Criminal Procedure • Audio Forensics • Digital Evidence • Data Analysis
I use GitHub as a learning laboratory and a platform for transparent, reproducible technical-legal research.


👋 About Me

I work across the intersection of:

  • criminal procedure and evidence law,
  • audio forensics (diarization, transcription, signal analysis),
  • digital evidence engineering and chain-of-custody reconstruction,
  • technical building assessments (heating systems, thermal audits, documentation).

My repositories document how law, technology, measurement, and methodical reasoning can be integrated into reproducible workflows.

GitHub allows me to:

  • experiment with tools such as Python, Whisper, pyannote, ffmpeg,
  • build full evidence repositories for real cases (e.g., II K 70/24),
  • teach others how technical and legal inquiry complement one another.

🎓 GitHub Education – How I Use It

Within GitHub Education and the Student Developer Pack, I focus on:

  • building open case studies for students of law, forensics, and data science,
  • creating step-by-step pipelines for evidence analysis:
    • audio preprocessing,
    • diarization and transcription,
    • timing consistency checks,
    • comparison between courtroom recordings and official transcripts,
  • documenting research-ready, reproducible workflows.

My repositories are designed so that anyone can:

  1. clone the project,
  2. follow the README instructions,
  3. reproduce the analysis with full transparency.

**SUPPLIED INFORMATION**
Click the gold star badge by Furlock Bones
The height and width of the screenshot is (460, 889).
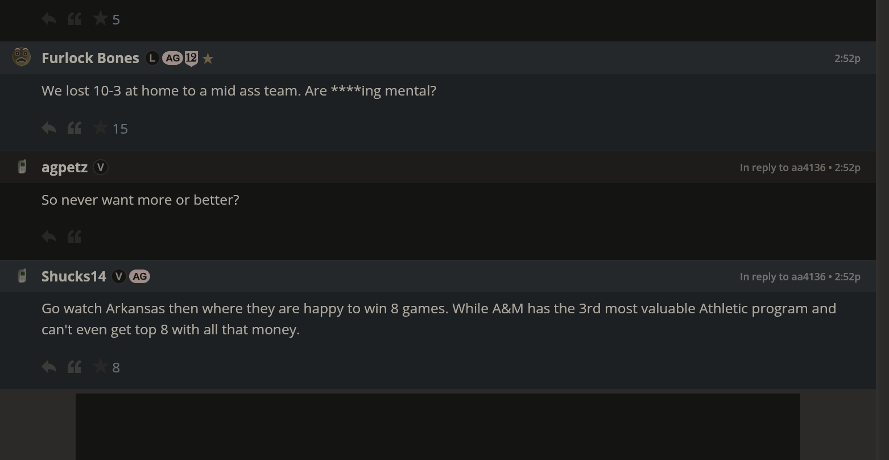208,58
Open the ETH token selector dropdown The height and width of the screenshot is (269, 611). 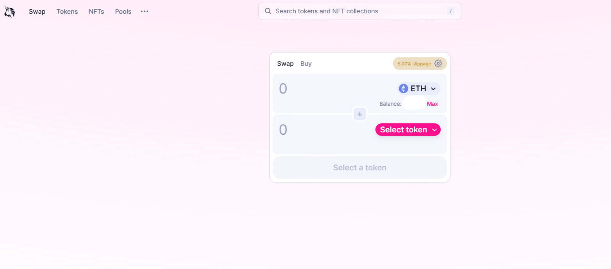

**WRITTEN TASK**
Answer these questions about the GitHub profile text above:
1. Which tools does the profile name for experimenting?
2. Which case is given as an example of a full evidence repository?
3. What is the second step listed for anyone using the repositories?

**EXERCISE OUTPUT**
1. Python, Whisper, pyannote, ffmpeg
2. II K 70/24
3. Follow the README instructions